Shrimant Madhavrao Scindia Cricket Stadium
- Interactive map of Shrimant Madhavrao Scindia Cricket Stadium
- Former names: Gwalior International Cricket Stadium
- Address: Magnet City, Off Agra-Mumbai Highway, Gwalior West, Gwalior, Madhya Pradesh, India Gwalior India
- Location: Gwalior West, Gwalior, Madhya Pradesh, India
- Coordinates: 26°14′05″N 78°07′31″E﻿ / ﻿26.23472°N 78.12528°E
- Owner: Madhya Pradesh Cricket Association
- Operator: Madhya Pradesh Cricket Association
- Seating type: Stadium seating
- Capacity: 30,000 (First stage) & 50,000 (Final stage)

Construction
- Opened: 15 June 2024

Tenants
- India Men's National Cricket Team; Madhya Pradesh women's cricket team; Madhya Pradesh cricket team;

Website
- Shrimant Madhavrao Scindia Cricket Stadium

Ground information
- End names
- n/a n/a

International information
- Only men's T20I: 6 October 2024: India v Bangladesh

= Shrimant Madhavrao Scindia Cricket Stadium =

International cricket stadium in Gwalior, Madhya Pradesh, India

Shrimant Madhavrao Scindia Cricket Stadium is an international cricket stadium at Shankarpur which is located in Gwalior. It is constructed by the Madhya Pradesh Cricket Association. The stadium is built on a land of 30 acres, which has been taken over by Madhya Pradesh Cricket Association under the supervision of cricketer and fast bowler Raja Naney from Malviya Nagar. The project will be completed in two stages, total seating capacity after final stage will be 50,000. The stadium is equipped with 9 playing pitches and full length boundary as per international dimensions, flood lights for night matches, practice ground and practice facility including indoor training centre, swimming pools, sauna bath, modern gym, dressing rooms for teams, match officials, anti doping requirements etc., washrooms with facilities like Jacuzzi tech., conference rooms, media rooms and 30 corporate boxes.

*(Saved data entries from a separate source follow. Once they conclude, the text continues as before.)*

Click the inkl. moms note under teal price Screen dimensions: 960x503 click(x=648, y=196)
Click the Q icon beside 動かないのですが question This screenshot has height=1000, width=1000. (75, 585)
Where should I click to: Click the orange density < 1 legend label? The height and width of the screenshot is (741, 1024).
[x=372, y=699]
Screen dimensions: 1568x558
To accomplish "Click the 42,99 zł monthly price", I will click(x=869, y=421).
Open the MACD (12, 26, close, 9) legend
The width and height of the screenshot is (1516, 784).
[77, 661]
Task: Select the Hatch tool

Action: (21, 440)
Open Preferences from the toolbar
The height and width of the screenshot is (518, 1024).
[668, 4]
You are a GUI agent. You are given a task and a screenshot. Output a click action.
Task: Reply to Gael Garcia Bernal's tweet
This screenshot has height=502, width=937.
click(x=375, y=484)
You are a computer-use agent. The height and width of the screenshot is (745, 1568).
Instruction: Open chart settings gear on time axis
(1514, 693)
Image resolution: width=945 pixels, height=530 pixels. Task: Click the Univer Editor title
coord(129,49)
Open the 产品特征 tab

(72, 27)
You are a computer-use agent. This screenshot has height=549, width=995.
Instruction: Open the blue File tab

The stadium is situated at Shankarpur, Magnet City in Gwalior West on Mumbai Agra Highway. (Former National Highway 3).

Captain Roop Singh Stadium is another stadium which has hosted world cup and other international matches in Gwalior.

== History ==
Historically, MPCA has been staging International matches at cities of Gwalior and Indore.

After the development of MPCA's own stadium at Indore (Holkar Stadium), the work for construction of stadium at Gwalior commenced in 2011 and appropriate sized land plot (approx. 30 acres) was procured. This land is situated off the Mumbai – Agra bypass and is about 8 kilometers from the heritage city of Gwalior.

After developing the playfield, MPCA has initiated the work of stadium development. The project was to be completed in two stages viz. first stage with a capacity of approx. 30,000. Depending upon the situation, the stadium can be enhanced with an increased capacity by another 20,000, thus making the total capacity 50,000.

This stadium has been named after Madhavrao Scindia who was the BCCI president and Union Minister for Railways and Civil Aviation in the Government of India under PV Narasimha Rao's cabinet. He was a member of the Indian National Congress, and was the son of Jiwajirao Scindia, the last ruling Maharaja of the erstwhile Gwalior State.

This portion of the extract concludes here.